DOCUMENT PASSAGE:

━━━━━━

Given the visual similarity matrix W, the semantic similarity matrix S and a weighting factor C (which may, in some implementations, be experimentally determined), the consistency algorithm 120 applies the efficient iterative bound optimization method to the set of equations providing the optimal solution to L′. Outputs of the method include the confidence scores 122, represented in matrix Y, and the scaling factor, α. In operation, the efficient iterative bound optimization method first randomly initializes Y and α to values satisfying the constraints for function L given above. The efficient iterative bound optimization method then performs the following operations until convergence:
1. Fix α, update Y using equation Y_jlin the set of equations.
2. Fix Y, update α using equation α_jin the set of equations.
Once the consistency algorithm 120 has utilized the efficient iterative bound optimization method to produce the confidence scores 122, the refining module 110 may utilize those confidence scores 122 to determine subsets of tags 106, as described above. The confidence scores 122 may also indicate a strong association between an image 104 and tag 106, even though that tag 106 may not have been associated with the image 104 when the tags 106 and images 104 were received. Based on the confidence scores 122, then, the refining module 110 may add new tags 106 to a subset of tags 106 for an image 104. Also, based on the confidence scores 122, the refining module 110 may remove tags 106 not belonging to the subsets of tags 106.

━━━━━━

INFORMATION PROVIDED:

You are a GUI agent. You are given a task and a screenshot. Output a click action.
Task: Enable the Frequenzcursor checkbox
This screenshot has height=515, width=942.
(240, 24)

━━━━━━

DIRECTION: In the passage on tag refinement, what does the efficient iterative bound optimization method do before it begins its update operations?

RESULT BELOW: It randomly initializes Y and α to values satisfying the constraints for function L.